I read your post at least 6 times and decided that I didn't want to answer, mainly because the question itself has all the trademarks of a time sink. But since nobody else seem to bother so ill give you nudge on the way. I could go on and on about you are going about this the wrong way. Suffice to say most people would do this first before they did 100 animations that may all end up in the junk pile. In short one could say your screwed, altough you probably aren't it is a bit premature to say without knowing the facts.
You don't really want to do what your asking, it somehow falls into category of things that's almost there (in same sort misguided way some people refer the web browser as Internet, granted much more subtly). What you want is to transfer a clip. Its not so much that you couldn't do what your asking, let me be clear you can. However it would defeat the purpose of having the set in first place.
Ok so what is a set? Its a arbitrary container, it can contain anything. Elementary the set is not the application itself its the means for a application, it works as platform for applying things. Now a character set is a specialized set that contains the channels used for animation (channels again don't exist at all being just attributes marked for keying).
Now the character set is used as a kind of switchboard to connect the clips to your animation, as long as a switchboard of identical(or bigger) physical slot configuration slot exists you can drop the animation into this. However having a switchboard doesn't help since you only have the other half formed. The switchboard itself does no good unless its connected in some sane way. Likewise importing a existing switchboard does you no favors because the imported switchboard is not connected out to anything particular. Since a set is purely virtual it does not exist without the connections so it would be empty on import.

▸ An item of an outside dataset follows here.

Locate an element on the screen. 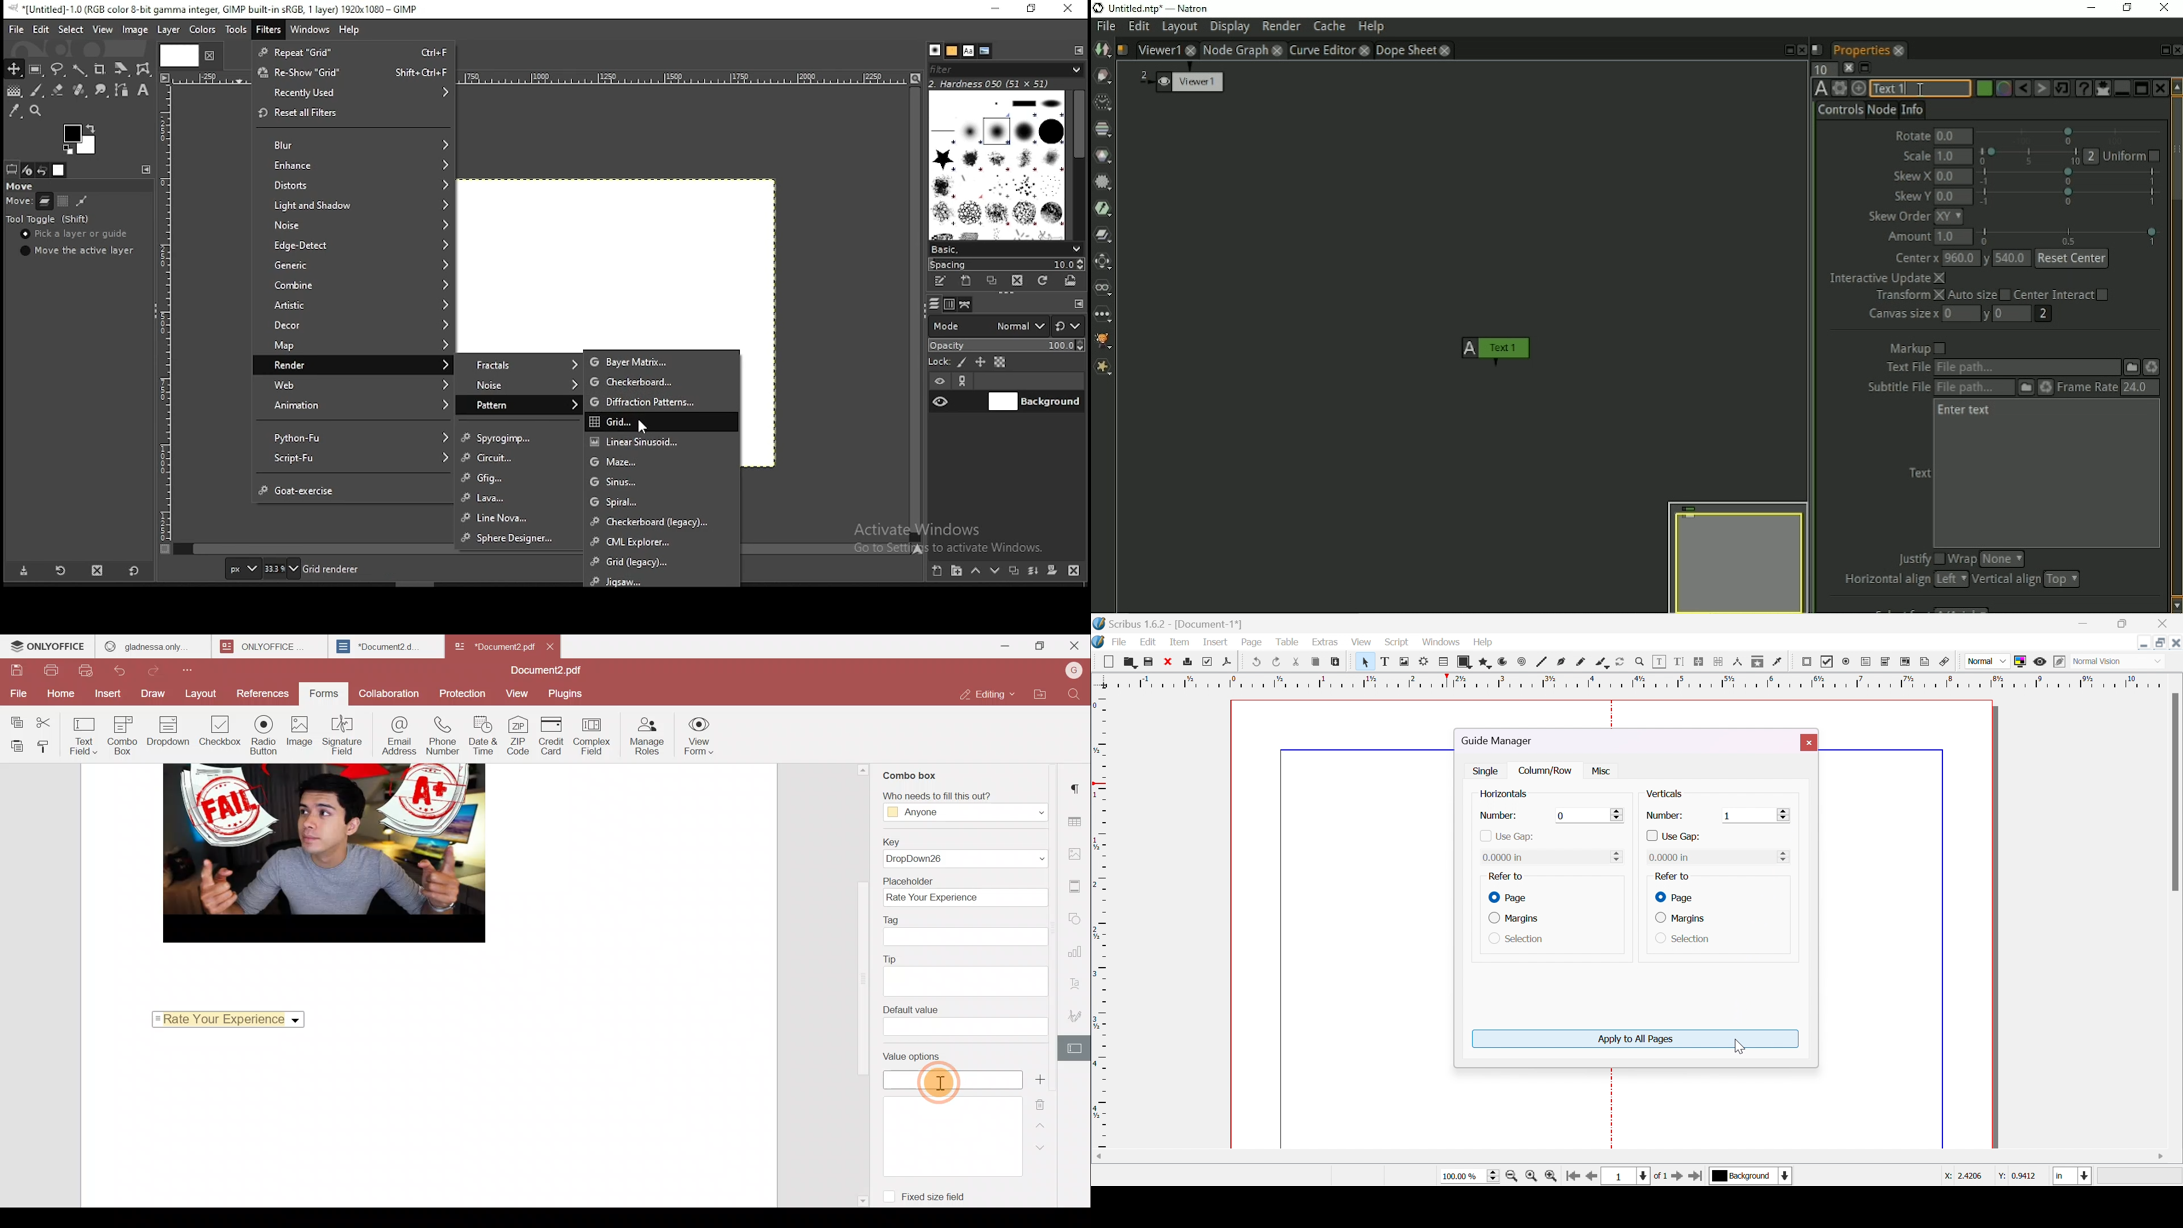 The width and height of the screenshot is (2184, 1232). 960 is located at coordinates (1962, 258).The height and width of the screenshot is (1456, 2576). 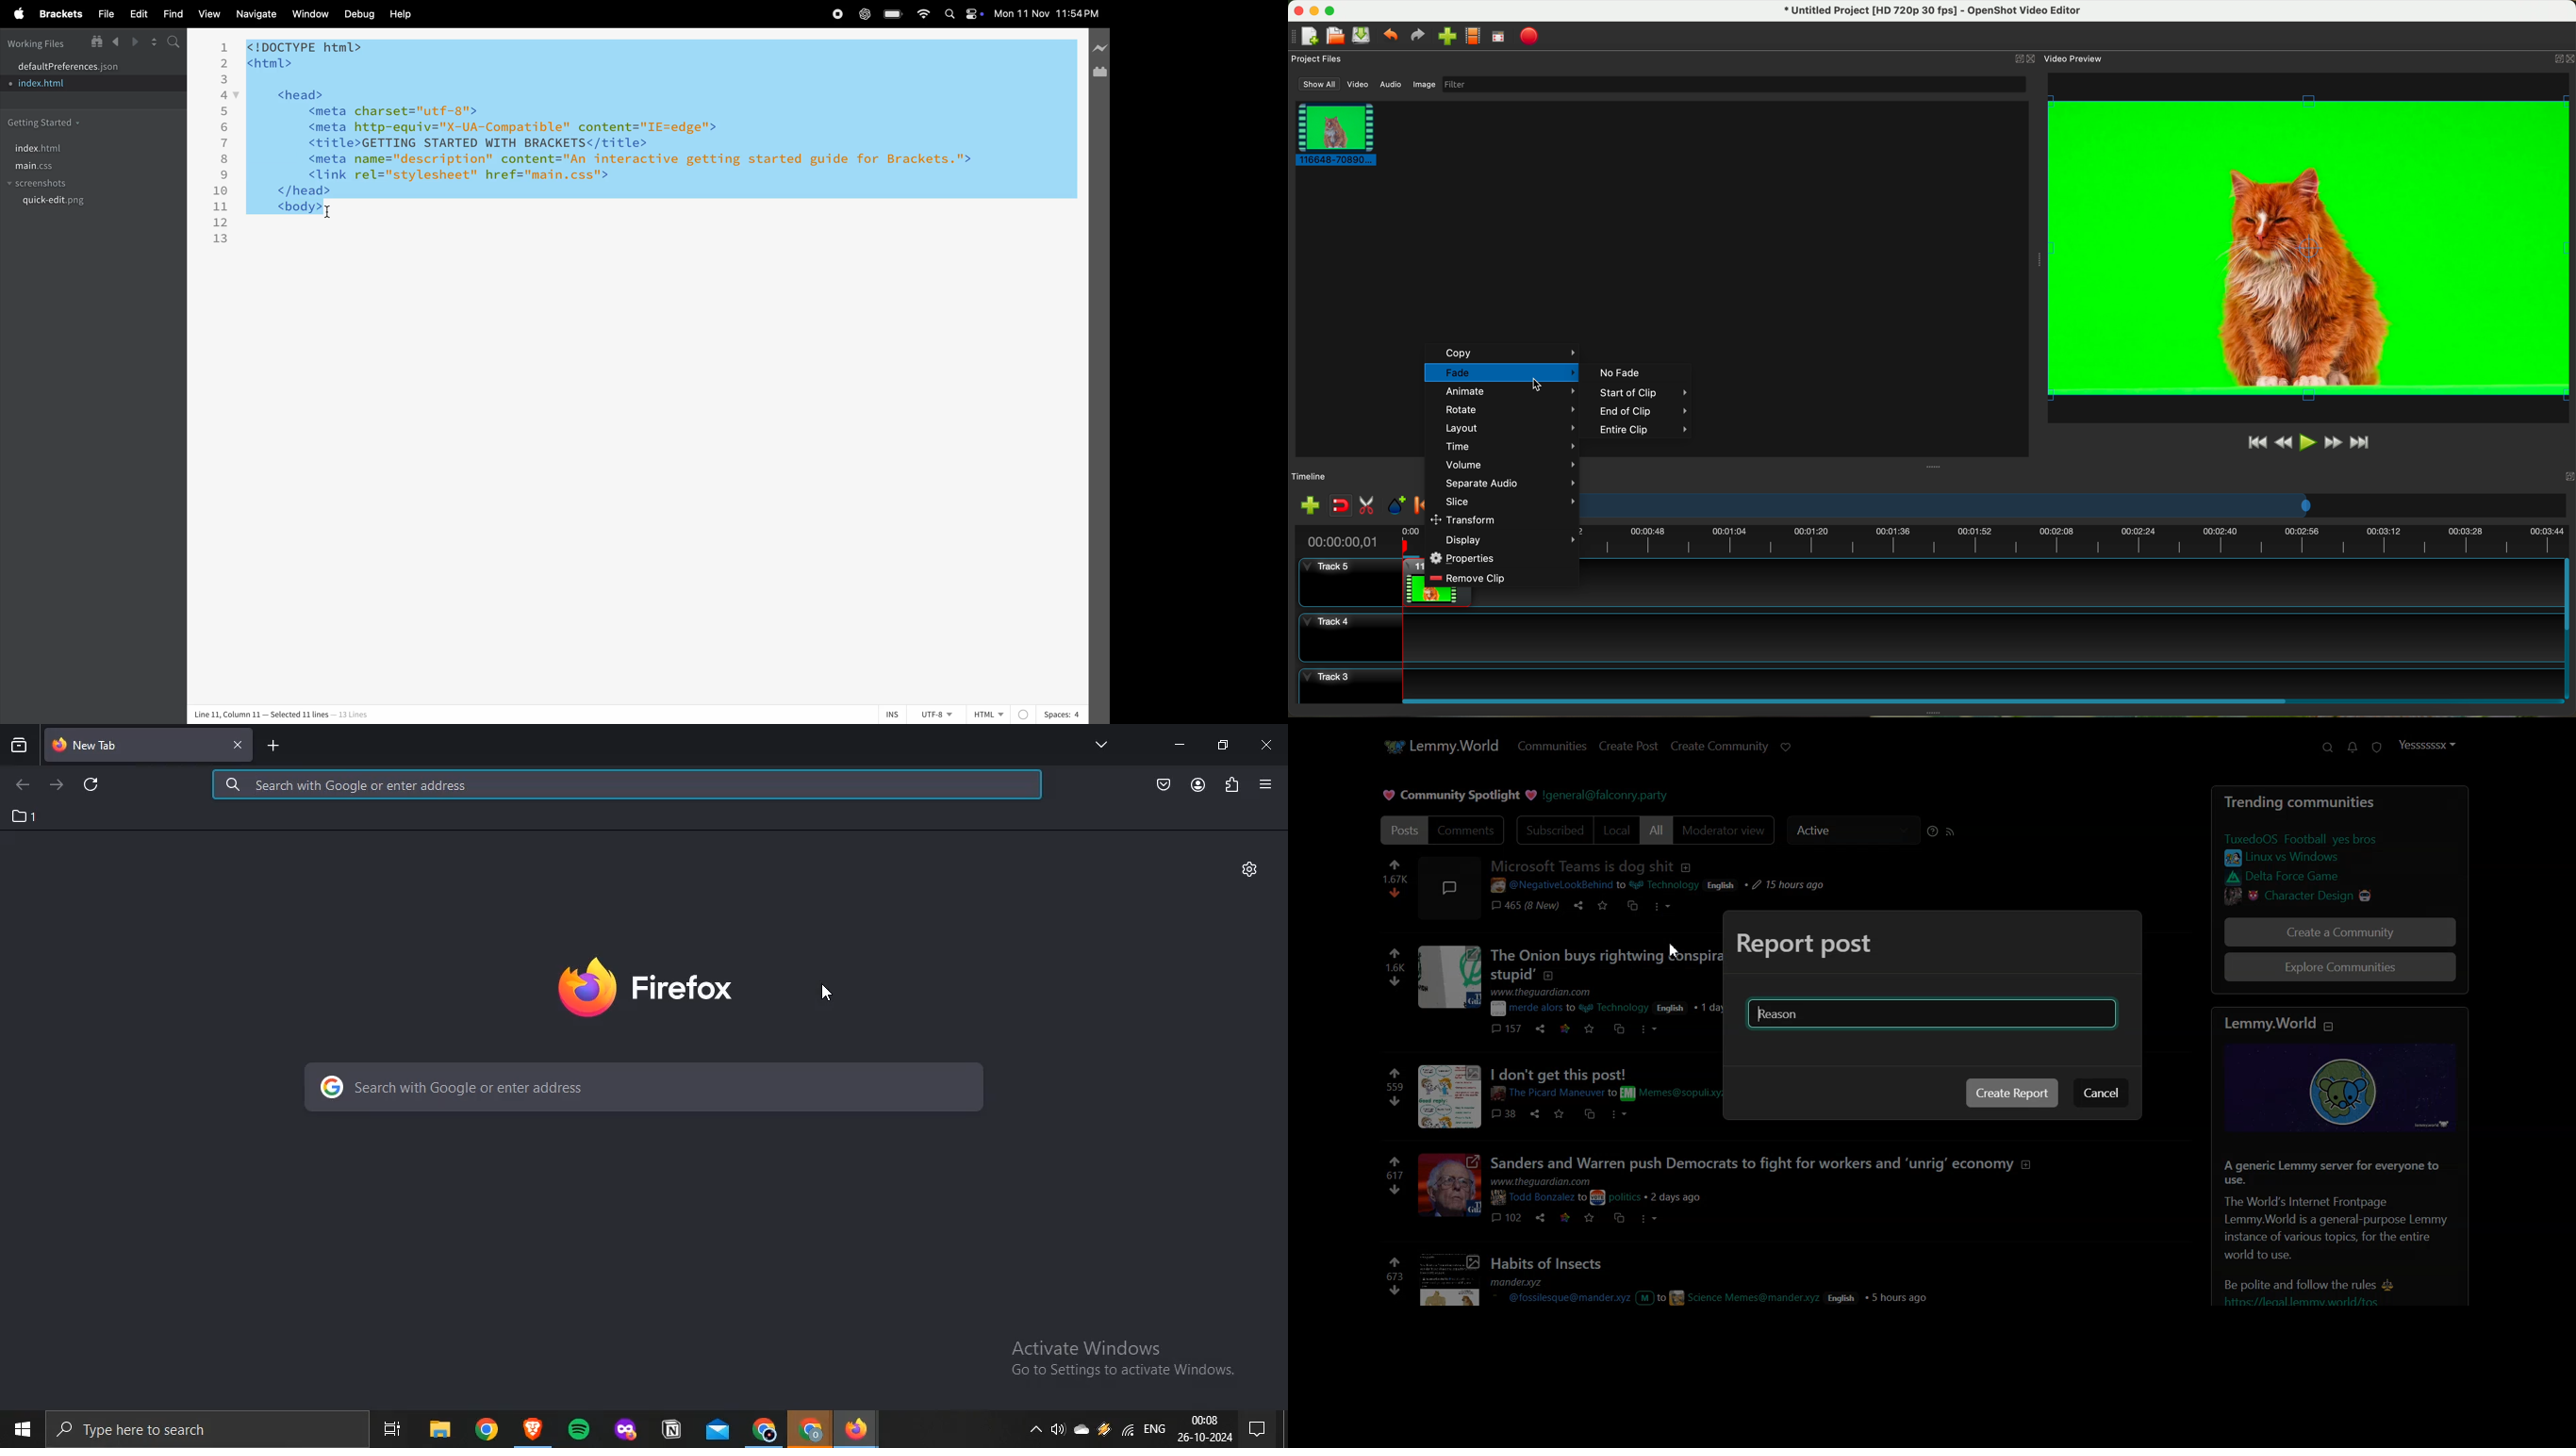 What do you see at coordinates (2550, 480) in the screenshot?
I see `close` at bounding box center [2550, 480].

So to be of any bigger use the switchboard must be in place before you start wiring. Likewise the character sets would preferably need to be in place before you start animating. Then because you always load the model with the same set you would have no bigger problems dropping data into it. See the manual for trax, and clips tough you can and often do use sets for other things than trax animation (mov export inport being on other way).
It is possible to retrofit a switching board, its usually not very nice tough as most likely its as much work as doing the job right in the first place. So to get much use fo switching board may mean you need to redo all the wiring, or at least make substantial changes. Just like the analogy its possible to recreate character set, it may be slightly simpler because creating a set is simpler than doing physical wiring. How hard it is depends on many things such as whether the characters in each separate file have the same ordering or not, being same topography or not and so on... it is also possible its downright impossible because the slots just differ too greatly. (its not so much about having slots to drop data into but having the slots do similar things).
Now if you are in luck all your animations have the same character totally unmodified, in which case just ask for the character to be created with same settings as in other scenes, with same selections etc. Would create the same character set. Now this is now compatible with any of the other clips you have.
Now how to share with others, well presumably you'd need a production pipe that's shared with the others. That means that theres somebody in the organization of others who is responsible for deciding whet where and how, he would also be in charge of setting this up to you. As it don't magically appear, it needs to be engineered to be there.
Sysadmins, tds and so on all do jobs that when executed in best possible way makes you think they aren't needed. Yet you rarely see animators on 24 hour call. But you do see some of the tech guys, you usually don't notice them until things go horribly wrong.